Le nouveau variant du covid-19 constitue donc le prochain défi majeur des hôpitaux, confrontés depuis maintenant près de deux ans à une maladie sans précédent. «En 20 ans de service en soins intensifs, je n’ai jamais vécu une telle situation», témoigne le Dr Christophe Werer, chef du service réanimation du CHL. Un patient covid sur trois admis aux soins intensifs décède des suites de son infection.
En 2019, l’occupation des soins intensifs au CHL était de 85 %. «On peut donc affirmer que l’on était plein sur l’ensemble de l’année. Depuis 2020 et l’arrivée du covid, il nous faut gérer en plus ces patients», reprend le Dr Werer. Les malades du covid en réanimation ont entre 45 et 70 ans et présentent tous un ou plusieurs autres facteurs de risque : diabète, obésité (même légère) ou hypertension artérielle, sans oublier d’autres pathologies chroniques (lire également ci-contre). «Leur séjour en réanimation varie entre 7 et 15 jours, mais il n’est pas rare non plus que ces patients covid restent plus de 21 jours en soins intensifs. Ils ont peut-être vaincu le covid, mais souffrent d’autres séquelles graves», détaille le Dr Werer.

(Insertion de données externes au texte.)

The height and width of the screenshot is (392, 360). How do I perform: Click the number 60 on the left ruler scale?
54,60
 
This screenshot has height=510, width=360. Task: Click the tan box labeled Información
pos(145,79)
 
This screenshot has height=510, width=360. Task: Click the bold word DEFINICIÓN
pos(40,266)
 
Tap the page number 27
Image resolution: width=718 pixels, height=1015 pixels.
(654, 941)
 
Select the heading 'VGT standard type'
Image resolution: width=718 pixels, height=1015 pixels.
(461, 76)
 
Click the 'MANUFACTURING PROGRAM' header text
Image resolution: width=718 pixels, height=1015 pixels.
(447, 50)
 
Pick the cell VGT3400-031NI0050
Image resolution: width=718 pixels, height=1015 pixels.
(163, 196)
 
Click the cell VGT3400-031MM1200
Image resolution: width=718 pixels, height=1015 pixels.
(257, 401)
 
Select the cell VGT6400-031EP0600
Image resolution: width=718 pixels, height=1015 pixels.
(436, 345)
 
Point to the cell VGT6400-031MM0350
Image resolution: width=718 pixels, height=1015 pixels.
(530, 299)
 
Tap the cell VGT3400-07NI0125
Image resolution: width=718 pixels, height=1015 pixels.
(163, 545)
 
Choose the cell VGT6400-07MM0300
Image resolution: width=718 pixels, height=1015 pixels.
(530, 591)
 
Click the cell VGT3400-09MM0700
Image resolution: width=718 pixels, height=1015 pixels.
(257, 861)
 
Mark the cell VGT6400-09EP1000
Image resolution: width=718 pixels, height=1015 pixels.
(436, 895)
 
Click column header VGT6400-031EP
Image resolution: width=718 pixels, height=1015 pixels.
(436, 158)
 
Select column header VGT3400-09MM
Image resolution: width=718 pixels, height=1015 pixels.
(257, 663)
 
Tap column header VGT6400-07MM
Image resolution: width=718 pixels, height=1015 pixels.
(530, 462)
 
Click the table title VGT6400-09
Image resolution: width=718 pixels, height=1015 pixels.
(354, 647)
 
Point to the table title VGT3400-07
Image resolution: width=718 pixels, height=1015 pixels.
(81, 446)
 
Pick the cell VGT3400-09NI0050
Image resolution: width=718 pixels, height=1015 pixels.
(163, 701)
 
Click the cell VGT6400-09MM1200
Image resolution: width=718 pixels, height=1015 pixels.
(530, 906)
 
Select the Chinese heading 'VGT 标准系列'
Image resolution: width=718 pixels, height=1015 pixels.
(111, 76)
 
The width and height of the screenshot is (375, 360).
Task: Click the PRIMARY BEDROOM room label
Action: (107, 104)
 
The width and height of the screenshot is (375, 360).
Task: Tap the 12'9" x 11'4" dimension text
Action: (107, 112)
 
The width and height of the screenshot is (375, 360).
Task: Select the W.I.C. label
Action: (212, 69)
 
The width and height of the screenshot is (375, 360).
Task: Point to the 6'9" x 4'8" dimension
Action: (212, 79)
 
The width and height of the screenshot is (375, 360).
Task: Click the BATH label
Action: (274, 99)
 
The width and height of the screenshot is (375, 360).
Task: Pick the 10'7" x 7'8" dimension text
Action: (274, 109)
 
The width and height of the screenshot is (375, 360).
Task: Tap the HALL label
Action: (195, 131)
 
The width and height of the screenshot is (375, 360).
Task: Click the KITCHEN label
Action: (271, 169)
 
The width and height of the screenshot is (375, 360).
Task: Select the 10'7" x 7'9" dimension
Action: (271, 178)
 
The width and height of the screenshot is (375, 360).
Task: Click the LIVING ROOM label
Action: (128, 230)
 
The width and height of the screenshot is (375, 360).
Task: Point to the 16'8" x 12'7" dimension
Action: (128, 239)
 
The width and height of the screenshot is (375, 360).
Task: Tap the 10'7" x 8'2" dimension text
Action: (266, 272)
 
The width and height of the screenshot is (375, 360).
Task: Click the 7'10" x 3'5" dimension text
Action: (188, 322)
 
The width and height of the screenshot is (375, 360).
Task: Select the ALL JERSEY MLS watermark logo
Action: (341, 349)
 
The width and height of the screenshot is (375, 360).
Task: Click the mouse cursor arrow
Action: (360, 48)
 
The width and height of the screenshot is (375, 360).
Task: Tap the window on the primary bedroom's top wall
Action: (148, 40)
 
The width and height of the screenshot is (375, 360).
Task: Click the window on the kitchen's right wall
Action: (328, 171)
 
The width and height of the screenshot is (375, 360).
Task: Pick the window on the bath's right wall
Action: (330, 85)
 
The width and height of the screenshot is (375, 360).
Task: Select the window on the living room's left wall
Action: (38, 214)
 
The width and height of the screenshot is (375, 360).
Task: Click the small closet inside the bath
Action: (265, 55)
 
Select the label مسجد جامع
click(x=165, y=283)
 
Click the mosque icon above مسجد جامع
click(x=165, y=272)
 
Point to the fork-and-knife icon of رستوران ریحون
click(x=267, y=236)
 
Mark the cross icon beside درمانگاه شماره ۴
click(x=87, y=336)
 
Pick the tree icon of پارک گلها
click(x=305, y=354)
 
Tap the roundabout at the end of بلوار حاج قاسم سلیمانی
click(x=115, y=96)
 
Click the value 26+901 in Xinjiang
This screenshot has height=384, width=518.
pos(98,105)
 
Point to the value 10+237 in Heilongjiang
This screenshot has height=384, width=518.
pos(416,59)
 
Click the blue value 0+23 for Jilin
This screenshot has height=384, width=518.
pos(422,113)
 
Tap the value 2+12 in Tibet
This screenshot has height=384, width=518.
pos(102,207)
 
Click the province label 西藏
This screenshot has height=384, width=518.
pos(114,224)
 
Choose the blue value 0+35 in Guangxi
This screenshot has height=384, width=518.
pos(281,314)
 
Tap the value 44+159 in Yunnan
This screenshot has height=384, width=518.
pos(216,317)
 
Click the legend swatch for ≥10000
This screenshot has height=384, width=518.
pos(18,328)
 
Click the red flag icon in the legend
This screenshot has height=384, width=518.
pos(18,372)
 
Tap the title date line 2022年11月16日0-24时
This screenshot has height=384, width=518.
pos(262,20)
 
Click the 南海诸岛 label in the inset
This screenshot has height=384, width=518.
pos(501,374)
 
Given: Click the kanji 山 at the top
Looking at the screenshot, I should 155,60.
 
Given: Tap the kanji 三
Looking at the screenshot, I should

Armés pour contrer Omicron
L’impact de la récente explosion des nouvelles infections au coronavirus sur les hospitalisations reste à évaluer. «Il est trop tôt pour en dire plus. Actuellement, les patients Omicron deviennent plus fréquents en soins normaux», avance le Dr Staub, infectiologue travaillant également au CHL. Aucun patient triplement vacciné n’a encore été admis en soins intensifs. «Il faut toutefois avoir à l’œil la tendance et voir si elle s’inverse», annonce la ministre Lenert.
Les hôpitaux se disent armés pour faire face à Omicron, a priori moins virulent que le variant Delta. «Nous sommes flexibles pour nous adapter à la situation. Le seul effet secondaire est que les traitements non urgents de patients non covid devront être déprogrammés en plus grand nombre», indique le Dr Berna.
Il y a un an, 70 malades du covid se trouvaient en soins normaux et 20 en soins intensifs, soit les mêmes ordres de grandeur qu’actuellement. Moins de 300 cas positifs par jour étaient cependant rapportés début janvier 2021. Le bilan est tout autre aujourd’hui…
Le covid pas seul en cause
chez les vaccinés admis en soins intensifs
Les covidsceptiques et antivax renvoient encore et toujours vers la hausse du nombre des patients vaccinés pour dénigrer l’efficacité du sérum. Les chiffres bruts sont cependant à remettre dans leur contexte.
Le fait marquant est ainsi que le covid n’est, et de loin, pas seul en cause de l’hospitalisation de personnes vaccinées. Le Dr Christophe Werer est ainsi venu préciser, vendredi, que sur les trois derniers mois de 2021, ce sont 11 patients vaccinés qui ont été admis aux soins intensifs du Centre hospitalier de Luxembourg (CHL).
Parmi ces 11 figurent 3 patients testés positifs, mais pour lesquels le covid n’est pas à l’origine de l’hospitalisation (e.a. grave accident de voiture). Au vu de leur infection, ils doivent toutefois être isolés et occupent donc un contingent des lits covid. S’y ajoutent 2 autres patients souffrant de leucémie, dont le système immunitaire n’est pas en mesure de produire des anticorps, en dépit d’une vaccination. Sur les 11 hospitalisés, 5 autres souffrent d’antécédents médicaux graves, tels que des infections chroniques des poumons ou du cœur (péricardite).
Il reste donc un seul patient vacciné où le covid est la raison majeure de l’hospitalisation. Il s’en est sorti indemne.